Astronomers Discover Moon Orbiting Dwarf Planet 2007 OR10

May 22, 2017 by News Staff

Using the NASA/ESA Hubble Space Telescope, NASA’s Kepler and Herschel space observatories, astronomers have discovered a new moon in our Solar System, orbiting a dwarf planet called (225088) 2007 OR10 (2007 OR10 for short). The small moon is estimated to be about 250 miles (402 km) across, and 2007 OR10 is just 954 miles (1,535 km) wide.

These two images, taken in 2009 and 2010, reveal a moon orbiting the dwarf planet 2007 OR10. Each image, taken by Hubble’s Wide Field Camera 3, shows the companion in a different orbital position around its parent body. Image credit: NASA / ESA / C. Kiss, Konkoly Observatory / J. Stansberry, STScI.

These two images, taken in 2009 and 2010, reveal a moon orbiting the dwarf planet 2007 OR10. Each image, taken by Hubble’s Wide Field Camera 3, shows the companion in a different orbital position around its parent body. Image credit: NASA / ESA / C. Kiss, Konkoly Observatory / J. Stansberry, STScI.

Beyond the orbit of Neptune lies a frigid, dark, vast frontier of icy bodies left over from the Solar System’s construction 4.6 billion years ago.

This region, called the Kuiper Belt, was hypothesized by astronomer Gerard Kuiper in 1951. But it took another 40 years for astronomers to confirm its existence.

The largest bodies are called dwarf planets, with Pluto being the biggest member.

Pluto is so big, in fact, that it was discovered 60 years before other Kuiper worlds were detected. Moons around dwarf planets are elusive, though.

Now, Konkoly Observatory astronomer Csaba Kiss and co-authors have uncovered a moon around the dwarf planet 2007 OR10.

Also known as ‘Snow White,’ 2007 OR10 was discovered in July 2007 by Caltech astronomers as part of a survey to search for distant planetary bodies using the Samuel Oschin Telescope at the Palomar Observatory.

2007 OR10 is the third largest dwarf planet in the trans-Neptunian region, after Pluto and Eris, and is larger than the officially recognized dwarf planets Makemake and Haumea.

Like Pluto, 2007 OR10 follows an eccentric orbit, but it is currently three times farther than Pluto is from the Sun.

Dr. Kiss and his colleagues from the United States, Hungary, Germany and Spain uncovered the moon in archival images of 2007 OR10 taken by Hubble’s Wide Field Camera 3.

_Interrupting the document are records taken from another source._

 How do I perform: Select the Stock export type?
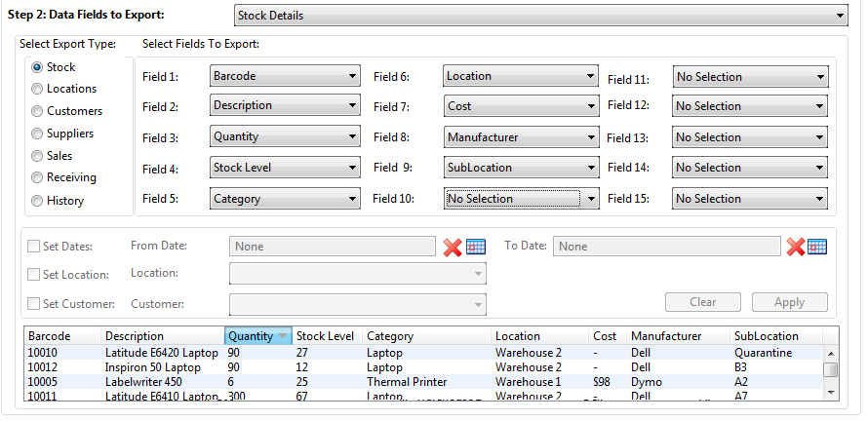point(37,67)
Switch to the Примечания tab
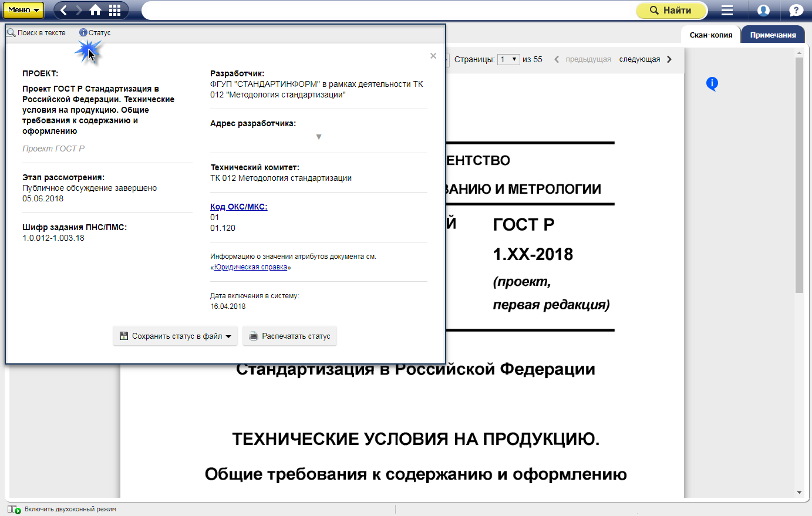 [x=773, y=35]
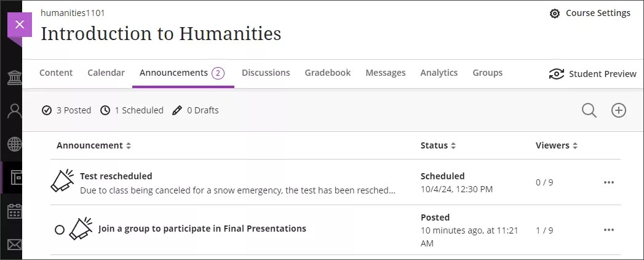Open the Test rescheduled announcement
This screenshot has width=644, height=260.
tap(116, 176)
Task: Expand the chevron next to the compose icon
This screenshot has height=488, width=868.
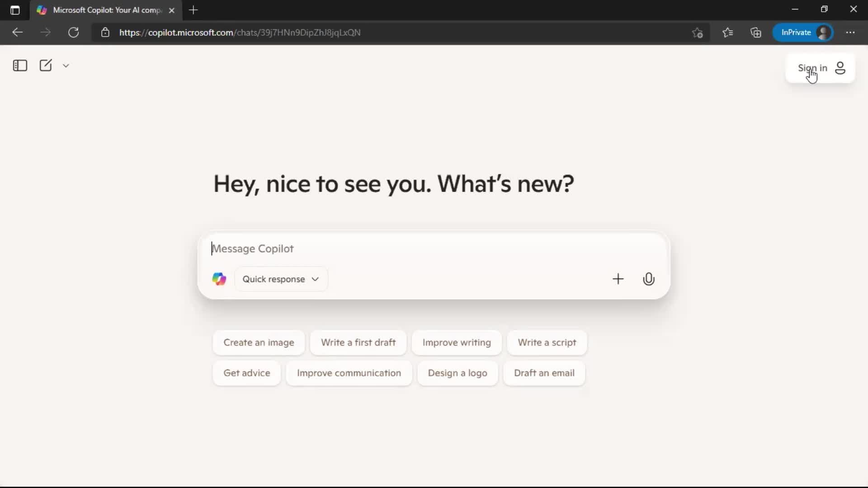Action: (x=66, y=66)
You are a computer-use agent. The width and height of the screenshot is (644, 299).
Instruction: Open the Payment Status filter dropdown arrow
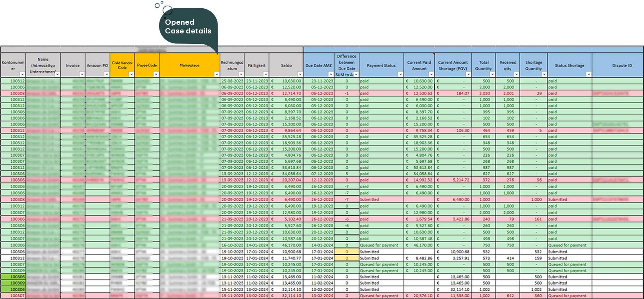click(400, 75)
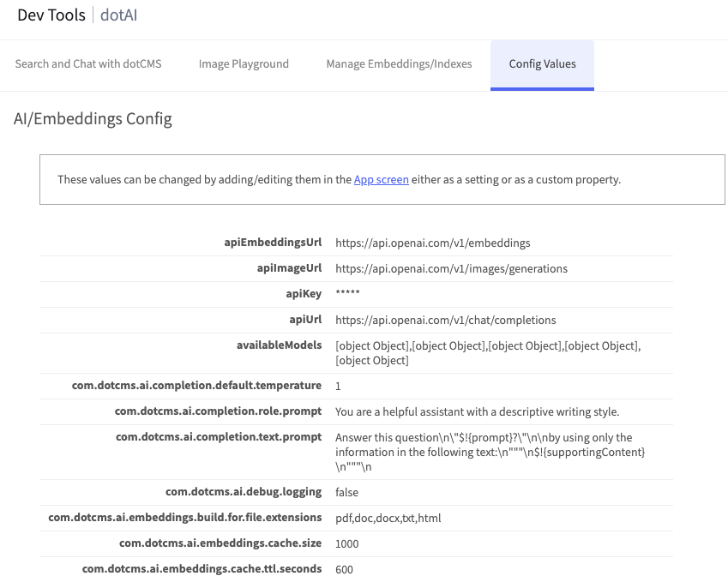
Task: Click the completion.text.prompt property name
Action: click(x=219, y=437)
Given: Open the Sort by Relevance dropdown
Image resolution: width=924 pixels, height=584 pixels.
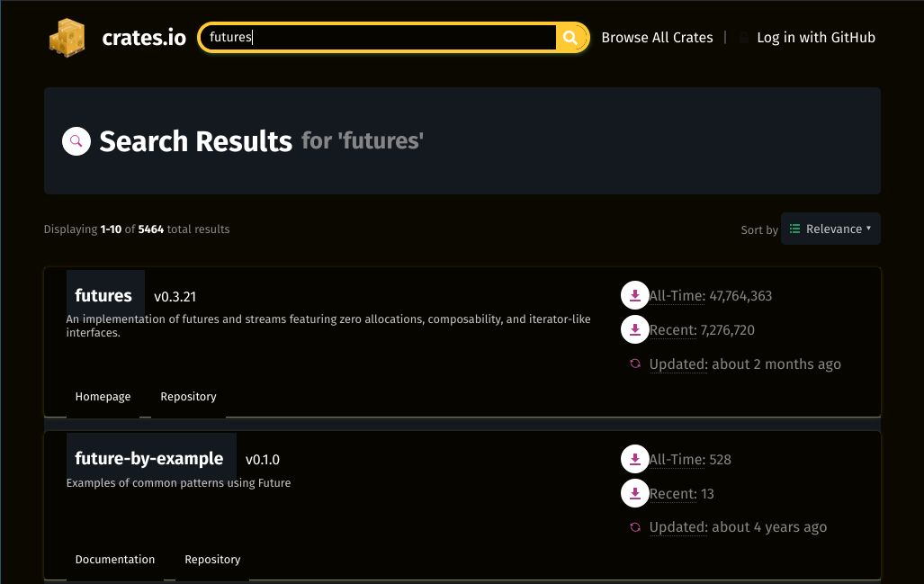Looking at the screenshot, I should [830, 229].
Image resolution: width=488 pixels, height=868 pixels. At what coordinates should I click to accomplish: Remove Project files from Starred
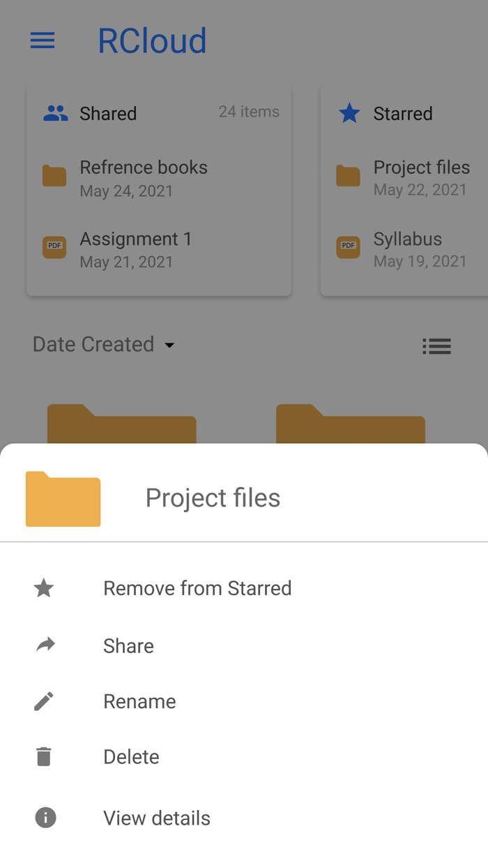pos(197,588)
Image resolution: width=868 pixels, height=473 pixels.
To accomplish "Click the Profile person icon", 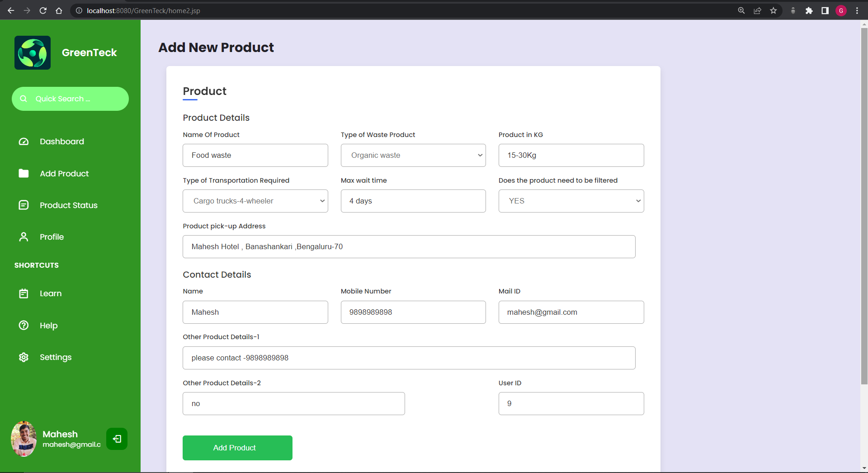I will [x=23, y=237].
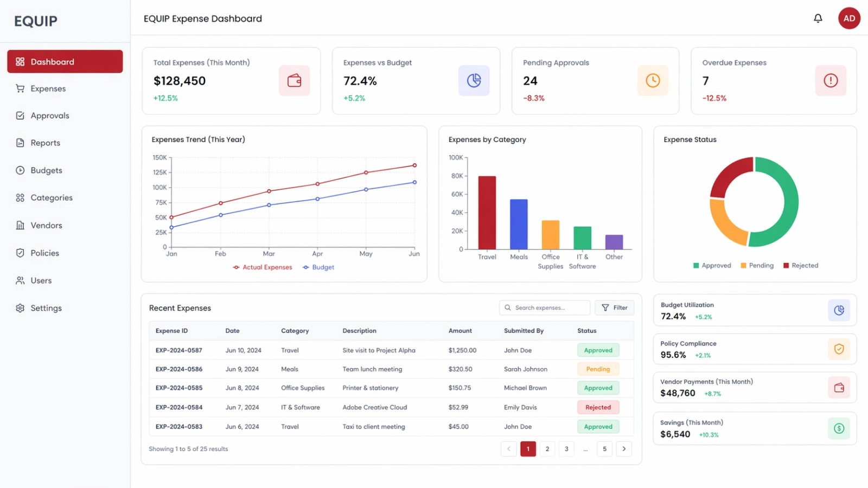
Task: Click the shield icon in Policy Compliance card
Action: point(839,349)
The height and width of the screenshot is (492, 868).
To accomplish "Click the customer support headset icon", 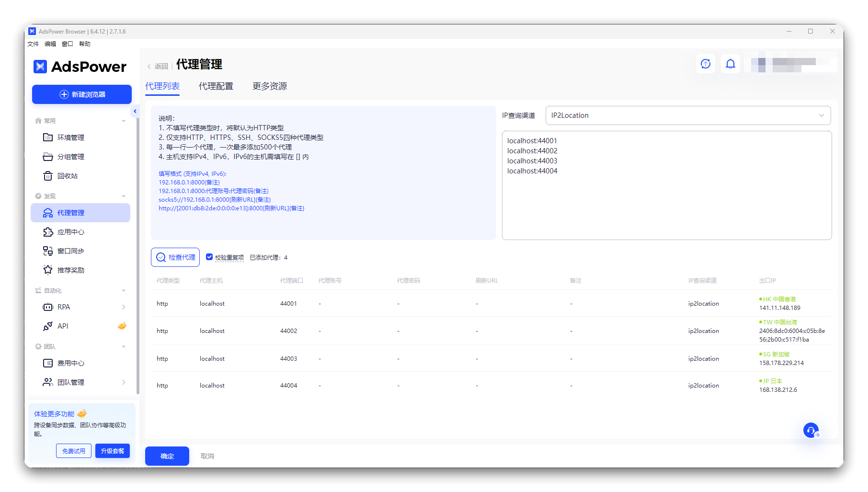I will [x=811, y=430].
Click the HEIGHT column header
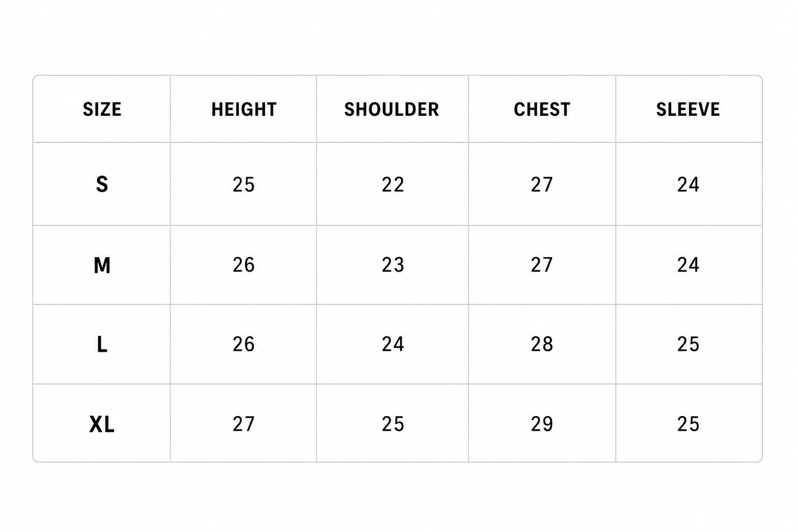The image size is (798, 532). click(x=244, y=110)
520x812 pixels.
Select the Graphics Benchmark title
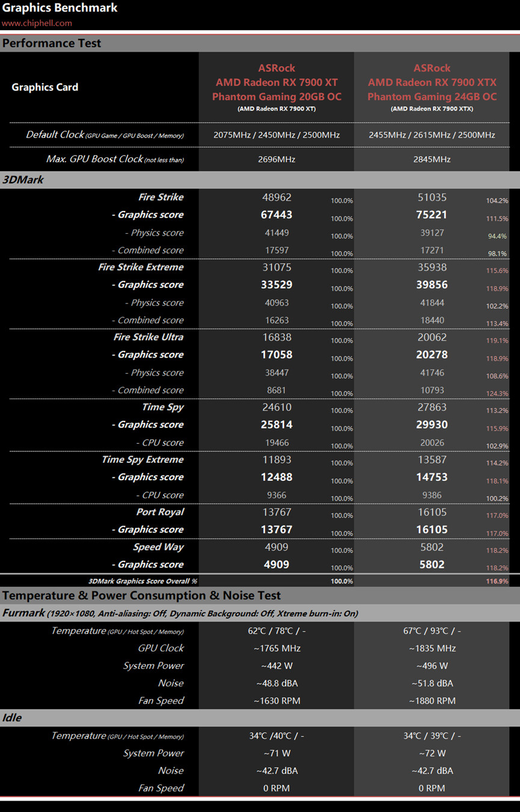point(60,8)
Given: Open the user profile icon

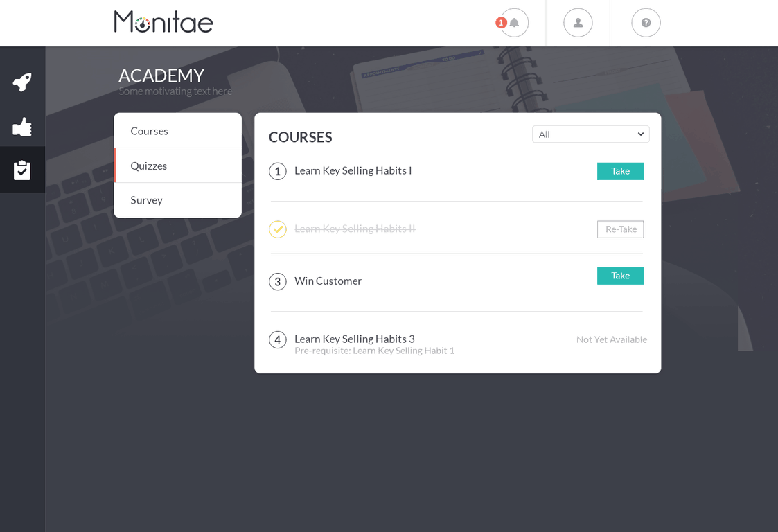Looking at the screenshot, I should pyautogui.click(x=578, y=23).
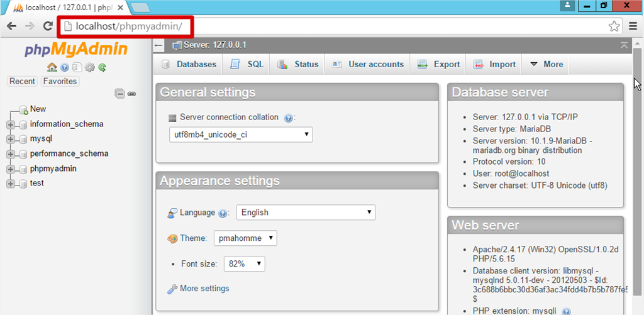644x315 pixels.
Task: Open the server connection collation dropdown
Action: (241, 135)
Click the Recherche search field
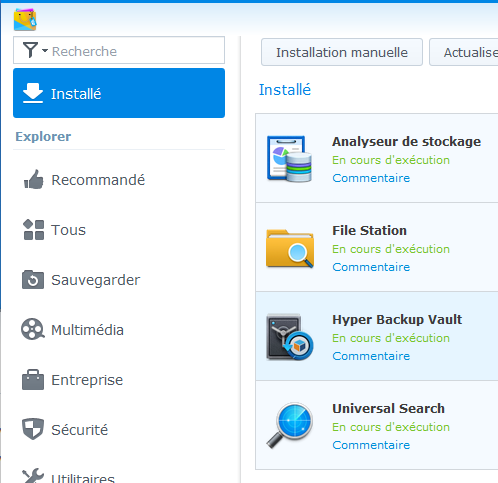 (x=119, y=50)
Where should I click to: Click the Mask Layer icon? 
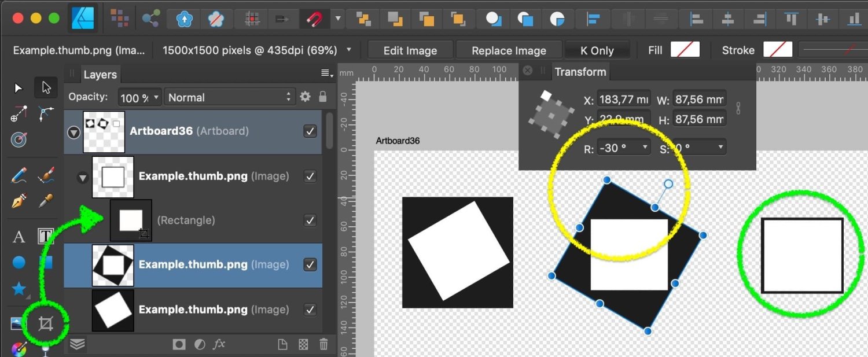pyautogui.click(x=179, y=344)
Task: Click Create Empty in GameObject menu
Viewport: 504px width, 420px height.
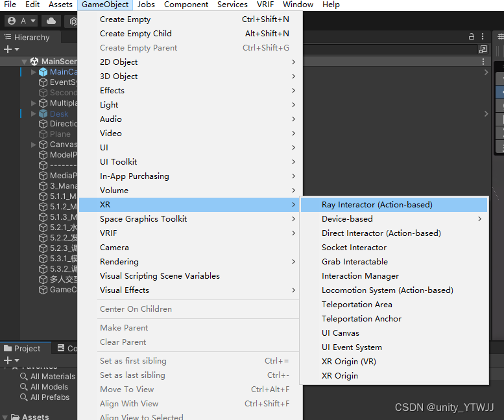Action: pyautogui.click(x=125, y=19)
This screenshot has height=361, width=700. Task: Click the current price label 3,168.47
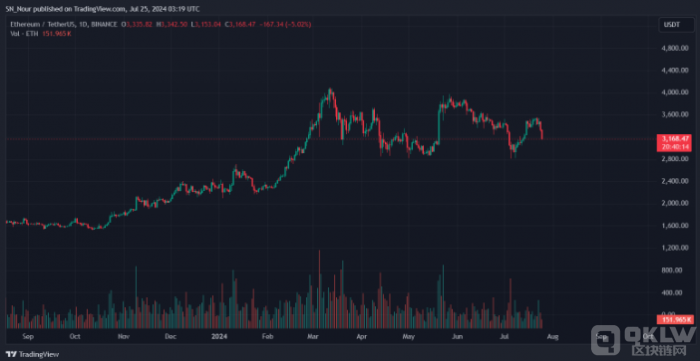pos(674,138)
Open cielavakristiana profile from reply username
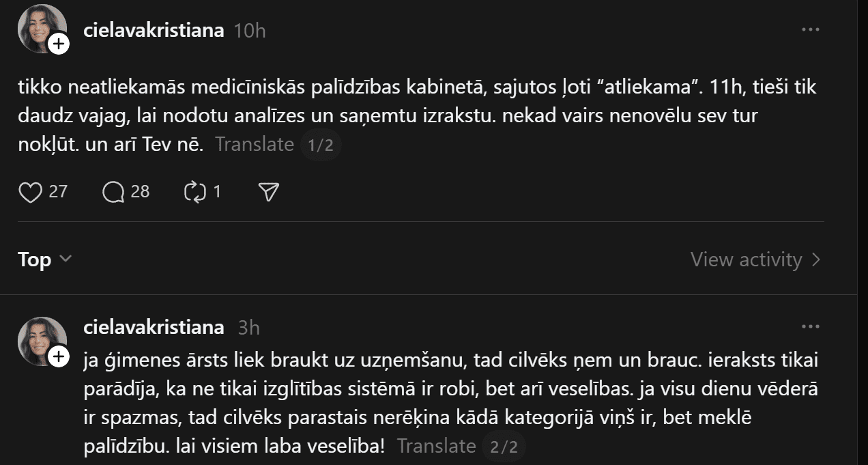Image resolution: width=868 pixels, height=465 pixels. tap(154, 328)
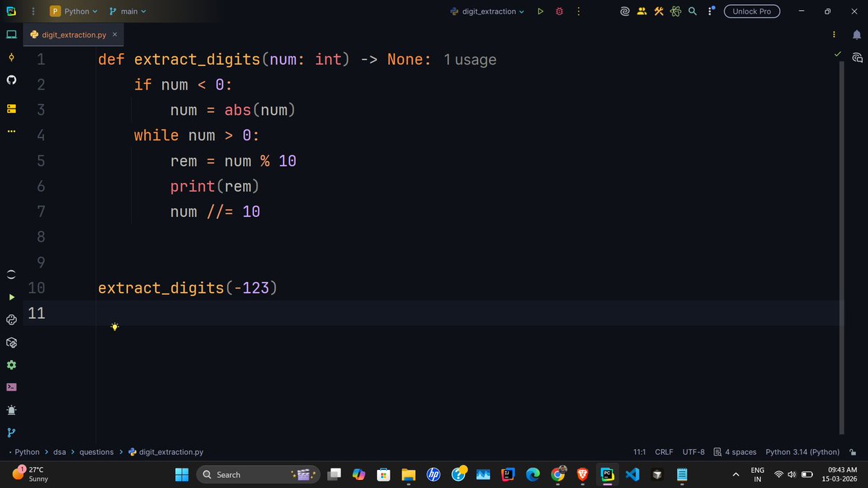
Task: Toggle the Project tool window
Action: click(x=11, y=34)
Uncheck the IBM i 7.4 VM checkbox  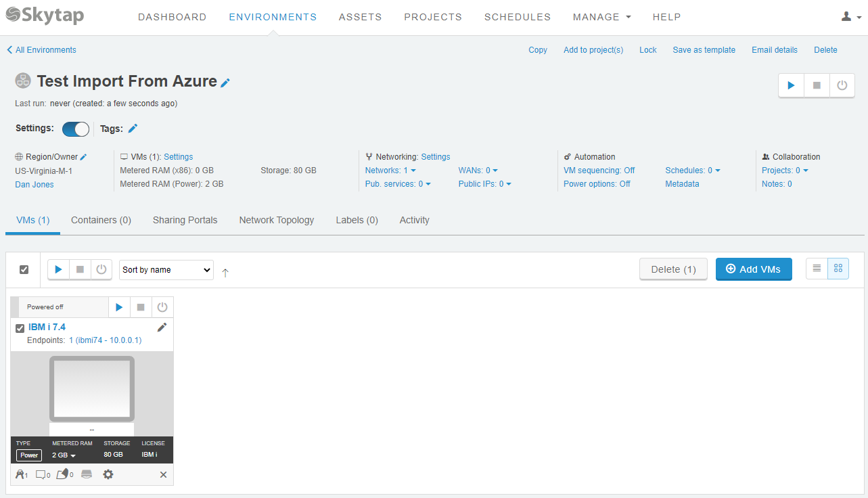[x=20, y=327]
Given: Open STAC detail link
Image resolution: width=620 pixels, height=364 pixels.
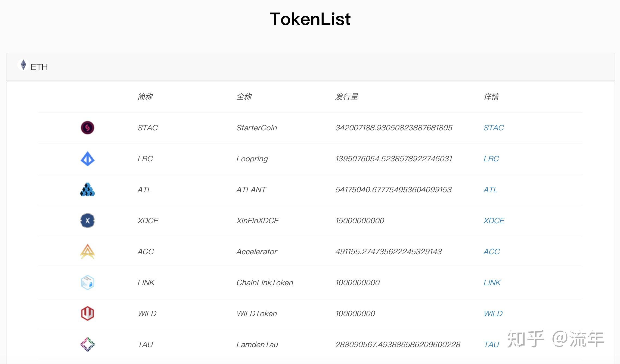Looking at the screenshot, I should 494,128.
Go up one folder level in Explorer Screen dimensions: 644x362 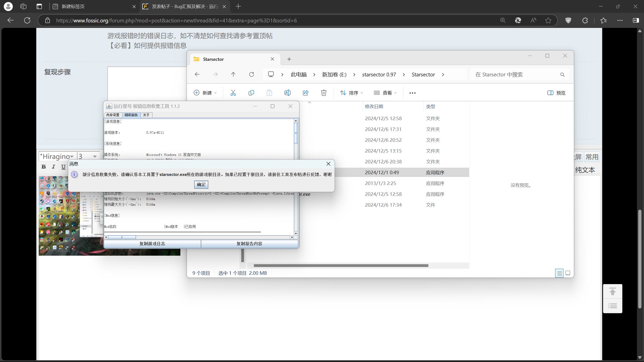233,74
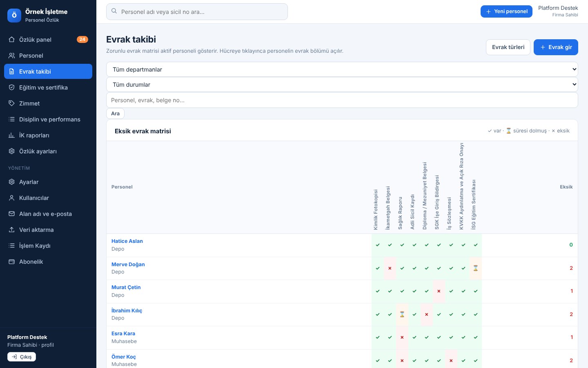Click Murat Çetin's missing SGK İşe Giriş cell
The image size is (588, 368).
pos(439,292)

They spotted the moon in two separate Hubble observations spaced a year apart.

The images show that the moon is gravitationally bound to 2007 OR10 because it moves with the dwarf planet, as seen against a background of stars.

The astronomers also found that 2007 OR10 has a slow rotation period of 45 hours.

“Typical rotation periods for Kuiper Belt Objects are under 24 hours,” Dr. Kiss said.

“We looked in the Hubble archive because the slower rotation period could have been caused by the gravitational tug of a moon.”

“The initial investigator missed the moon in the Hubble images because it is very faint.”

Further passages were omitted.